Southern fishermen were enjoying one of the best rock lobster seasons in 20 years, Fiordland Lobster company chief executive Mike Schuck said.
Mr Schuck said his company expected to export about 700 tonnes of rock lobster, known to most as crayfish, nationally, the best since the implementation of the quota system in 1987.
While the season officially ends in March, Mr Schuck said his fishermen would finish ahead of schedule, by the end of September, because quotas would be filled by then.
Although not willing to specify how much of the 700 tonnes came from the southern region, he did say it was a large proportion.
"We're a Southland-based company and that is where most of our catch comes from." About 95 percent of exports were sent to mainland China, Mr Schuck said.

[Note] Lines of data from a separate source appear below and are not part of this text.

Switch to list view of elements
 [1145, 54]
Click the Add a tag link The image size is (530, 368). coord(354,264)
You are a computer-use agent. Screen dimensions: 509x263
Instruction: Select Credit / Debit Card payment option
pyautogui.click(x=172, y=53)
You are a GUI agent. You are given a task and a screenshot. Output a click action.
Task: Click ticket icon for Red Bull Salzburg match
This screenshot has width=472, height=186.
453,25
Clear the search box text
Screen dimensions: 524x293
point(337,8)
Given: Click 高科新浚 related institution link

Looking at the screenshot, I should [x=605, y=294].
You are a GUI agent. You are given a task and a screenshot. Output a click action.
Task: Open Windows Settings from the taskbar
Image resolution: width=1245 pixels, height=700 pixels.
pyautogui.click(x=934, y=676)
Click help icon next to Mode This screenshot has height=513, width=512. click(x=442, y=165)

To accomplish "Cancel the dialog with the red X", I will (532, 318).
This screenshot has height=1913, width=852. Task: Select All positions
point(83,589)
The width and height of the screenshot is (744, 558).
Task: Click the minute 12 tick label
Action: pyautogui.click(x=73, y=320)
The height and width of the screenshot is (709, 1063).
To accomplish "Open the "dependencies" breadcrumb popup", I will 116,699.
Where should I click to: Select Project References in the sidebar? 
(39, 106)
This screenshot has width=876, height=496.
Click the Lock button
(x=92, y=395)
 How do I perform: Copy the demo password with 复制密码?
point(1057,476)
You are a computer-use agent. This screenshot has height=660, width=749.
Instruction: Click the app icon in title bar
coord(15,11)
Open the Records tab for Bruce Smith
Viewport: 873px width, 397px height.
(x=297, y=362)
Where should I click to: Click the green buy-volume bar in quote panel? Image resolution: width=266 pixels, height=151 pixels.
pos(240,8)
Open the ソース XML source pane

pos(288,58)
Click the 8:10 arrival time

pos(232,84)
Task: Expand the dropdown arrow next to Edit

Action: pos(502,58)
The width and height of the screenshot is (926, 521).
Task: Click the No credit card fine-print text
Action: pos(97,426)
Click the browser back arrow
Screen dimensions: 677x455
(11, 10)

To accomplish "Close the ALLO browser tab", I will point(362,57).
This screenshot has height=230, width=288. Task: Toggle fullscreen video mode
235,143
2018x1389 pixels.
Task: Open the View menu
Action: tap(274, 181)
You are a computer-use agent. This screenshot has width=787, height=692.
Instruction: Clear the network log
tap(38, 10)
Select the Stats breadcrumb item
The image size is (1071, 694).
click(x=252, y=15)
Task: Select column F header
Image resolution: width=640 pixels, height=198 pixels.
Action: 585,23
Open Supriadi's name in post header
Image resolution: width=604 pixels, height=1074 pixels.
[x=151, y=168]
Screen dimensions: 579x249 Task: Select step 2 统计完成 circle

The fast catch rate was largely because of a decision made by the fishermen in the CRA8 fishing area, which was beginning to make good, he said.
"We took it upon ourselves to cut quotas in order to rebuild stocks, which is paying off," he said.
Mr Schuck said another contributing factor to the prosperous season was higher prices paid for lobster this year, helped by a softening exchange rate.
"But with that, the price of leasing quotas has gone up, too, which can make it more difficult. For those who own a quota it's a lot more comfortable." According to the Fisheries Ministry, Southland nets a third of New Zealand's rock lobster exports, earning about $38 million in export receipts.